**Problem to solve**. Print the data exactly as it appears, keeping every word.

[Data provided — start]

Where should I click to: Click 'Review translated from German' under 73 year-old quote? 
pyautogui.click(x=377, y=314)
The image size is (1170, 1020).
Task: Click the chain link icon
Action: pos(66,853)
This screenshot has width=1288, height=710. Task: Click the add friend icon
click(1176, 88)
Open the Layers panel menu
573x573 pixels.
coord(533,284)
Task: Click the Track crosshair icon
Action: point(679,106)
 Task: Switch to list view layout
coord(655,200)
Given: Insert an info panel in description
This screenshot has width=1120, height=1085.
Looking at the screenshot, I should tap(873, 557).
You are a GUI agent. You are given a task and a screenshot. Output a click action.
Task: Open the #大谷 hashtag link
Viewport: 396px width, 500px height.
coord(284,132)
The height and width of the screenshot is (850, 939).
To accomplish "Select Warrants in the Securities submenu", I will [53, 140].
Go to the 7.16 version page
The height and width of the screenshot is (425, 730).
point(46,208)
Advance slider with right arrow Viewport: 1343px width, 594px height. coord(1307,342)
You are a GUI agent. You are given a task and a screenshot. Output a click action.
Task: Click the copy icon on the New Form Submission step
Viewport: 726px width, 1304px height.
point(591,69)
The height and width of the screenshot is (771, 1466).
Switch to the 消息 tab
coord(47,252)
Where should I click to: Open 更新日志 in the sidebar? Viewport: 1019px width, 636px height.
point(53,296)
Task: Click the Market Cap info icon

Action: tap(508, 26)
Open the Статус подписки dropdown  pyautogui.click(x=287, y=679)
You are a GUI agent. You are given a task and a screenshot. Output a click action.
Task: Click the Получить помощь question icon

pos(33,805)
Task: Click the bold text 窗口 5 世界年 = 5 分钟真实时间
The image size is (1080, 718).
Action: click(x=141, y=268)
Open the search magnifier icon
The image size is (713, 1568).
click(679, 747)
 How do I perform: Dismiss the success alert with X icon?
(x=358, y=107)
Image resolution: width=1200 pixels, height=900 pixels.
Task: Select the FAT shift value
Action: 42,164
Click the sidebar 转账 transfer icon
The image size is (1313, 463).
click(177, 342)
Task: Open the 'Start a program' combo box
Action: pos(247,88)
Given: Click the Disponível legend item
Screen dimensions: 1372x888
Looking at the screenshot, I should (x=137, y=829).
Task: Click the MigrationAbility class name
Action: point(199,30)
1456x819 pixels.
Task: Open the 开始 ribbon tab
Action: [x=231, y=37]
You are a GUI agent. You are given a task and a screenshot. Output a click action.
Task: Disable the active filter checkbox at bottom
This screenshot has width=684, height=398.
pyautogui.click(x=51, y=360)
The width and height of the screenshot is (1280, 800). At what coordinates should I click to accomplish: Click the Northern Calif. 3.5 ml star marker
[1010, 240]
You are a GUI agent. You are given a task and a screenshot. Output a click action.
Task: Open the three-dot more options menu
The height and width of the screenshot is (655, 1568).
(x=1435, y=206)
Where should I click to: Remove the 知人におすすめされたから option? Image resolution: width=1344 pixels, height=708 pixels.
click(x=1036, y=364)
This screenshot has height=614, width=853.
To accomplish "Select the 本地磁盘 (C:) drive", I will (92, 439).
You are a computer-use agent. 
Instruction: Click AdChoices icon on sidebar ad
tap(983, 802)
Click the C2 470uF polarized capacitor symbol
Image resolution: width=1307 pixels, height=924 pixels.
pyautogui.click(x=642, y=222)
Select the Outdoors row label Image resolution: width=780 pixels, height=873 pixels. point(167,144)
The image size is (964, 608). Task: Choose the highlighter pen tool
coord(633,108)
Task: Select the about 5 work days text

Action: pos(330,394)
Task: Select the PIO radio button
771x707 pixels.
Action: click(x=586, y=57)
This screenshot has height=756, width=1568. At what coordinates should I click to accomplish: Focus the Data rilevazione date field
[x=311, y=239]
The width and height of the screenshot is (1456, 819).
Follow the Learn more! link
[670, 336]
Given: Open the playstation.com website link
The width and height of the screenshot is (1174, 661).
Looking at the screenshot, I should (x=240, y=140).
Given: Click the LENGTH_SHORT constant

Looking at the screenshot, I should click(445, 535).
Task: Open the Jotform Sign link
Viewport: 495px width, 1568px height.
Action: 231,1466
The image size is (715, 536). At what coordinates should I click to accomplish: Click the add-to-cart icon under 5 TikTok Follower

[Data provided — finish]

**Your solution**.
Where should I click to: Click 'Review translated from German' under 73 year-old quote? 
pyautogui.click(x=377, y=314)
The image size is (1170, 1020).
Task: Click the chain link icon
Action: pos(66,853)
This screenshot has width=1288, height=710. Task: Click the add friend icon
click(1176, 88)
Open the Layers panel menu
573x573 pixels.
coord(533,284)
Task: Click the Track crosshair icon
Action: point(679,106)
 Task: Switch to list view layout
coord(655,200)
Given: Insert an info panel in description
This screenshot has width=1120, height=1085.
Looking at the screenshot, I should tap(873, 557).
You are a GUI agent. You are given a task and a screenshot. Output a click action.
Task: Open the #大谷 hashtag link
Viewport: 396px width, 500px height.
coord(284,132)
The height and width of the screenshot is (850, 939).
To accomplish "Select Warrants in the Securities submenu", I will [53, 140].
Go to the 7.16 version page
The height and width of the screenshot is (425, 730).
point(46,208)
Advance slider with right arrow Viewport: 1343px width, 594px height. coord(1307,342)
You are a GUI agent. You are given a task and a screenshot. Output a click action.
Task: Click the copy icon on the New Form Submission step
Viewport: 726px width, 1304px height.
point(591,69)
The height and width of the screenshot is (771, 1466).
Switch to the 消息 tab
coord(47,252)
Where should I click to: Open 更新日志 in the sidebar? Viewport: 1019px width, 636px height.
point(53,296)
Task: Click the Market Cap info icon

Action: tap(508, 26)
Open the Статус подписки dropdown  pyautogui.click(x=287, y=679)
You are a GUI agent. You are given a task and a screenshot. Output a click action.
Task: Click the Получить помощь question icon

pos(33,805)
Task: Click the bold text 窗口 5 世界年 = 5 分钟真实时间
The image size is (1080, 718).
Action: click(x=141, y=268)
Open the search magnifier icon
The image size is (713, 1568).
click(679, 747)
 How do I perform: Dismiss the success alert with X icon?
(x=358, y=107)
Image resolution: width=1200 pixels, height=900 pixels.
Task: Select the FAT shift value
Action: 42,164
Click the sidebar 转账 transfer icon
The image size is (1313, 463).
click(177, 342)
Task: Open the 'Start a program' combo box
Action: pos(247,88)
Given: Click the Disponível legend item
Screen dimensions: 1372x888
Looking at the screenshot, I should (x=137, y=829).
Task: Click the MigrationAbility class name
Action: point(199,30)
1456x819 pixels.
Task: Open the 开始 ribbon tab
Action: [x=231, y=37]
You are a GUI agent. You are given a task and a screenshot. Output a click action.
Task: Disable the active filter checkbox at bottom
This screenshot has width=684, height=398.
pyautogui.click(x=51, y=360)
The width and height of the screenshot is (1280, 800). At what coordinates should I click to accomplish: Click the Northern Calif. 3.5 ml star marker
[1010, 240]
You are a GUI agent. You are given a task and a screenshot. Output a click action.
Task: Open the three-dot more options menu
The height and width of the screenshot is (655, 1568).
(x=1435, y=206)
Where should I click to: Remove the 知人におすすめされたから option? Image resolution: width=1344 pixels, height=708 pixels.
click(x=1036, y=364)
This screenshot has height=614, width=853.
To accomplish "Select the 本地磁盘 (C:) drive", I will (92, 439).
You are a computer-use agent. 
Instruction: Click AdChoices icon on sidebar ad
tap(983, 802)
Click the C2 470uF polarized capacitor symbol
Image resolution: width=1307 pixels, height=924 pixels.
pyautogui.click(x=642, y=222)
Select the Outdoors row label Image resolution: width=780 pixels, height=873 pixels. point(167,144)
The image size is (964, 608). Task: Choose the highlighter pen tool
coord(633,108)
Task: Select the about 5 work days text

Action: pos(330,394)
Task: Select the PIO radio button
771x707 pixels.
Action: click(x=586, y=57)
This screenshot has height=756, width=1568. At what coordinates should I click to accomplish: Focus the Data rilevazione date field
[x=311, y=239]
The width and height of the screenshot is (1456, 819).
Follow the Learn more! link
[670, 336]
Given: Open the playstation.com website link
The width and height of the screenshot is (1174, 661).
Looking at the screenshot, I should (x=240, y=140).
Given: Click the LENGTH_SHORT constant

Looking at the screenshot, I should click(445, 535).
Task: Open the Jotform Sign link
Viewport: 495px width, 1568px height.
Action: 231,1466
The image size is (715, 536). At what coordinates should I click to accomplish: Click the add-to-cart icon under 5 TikTok Follower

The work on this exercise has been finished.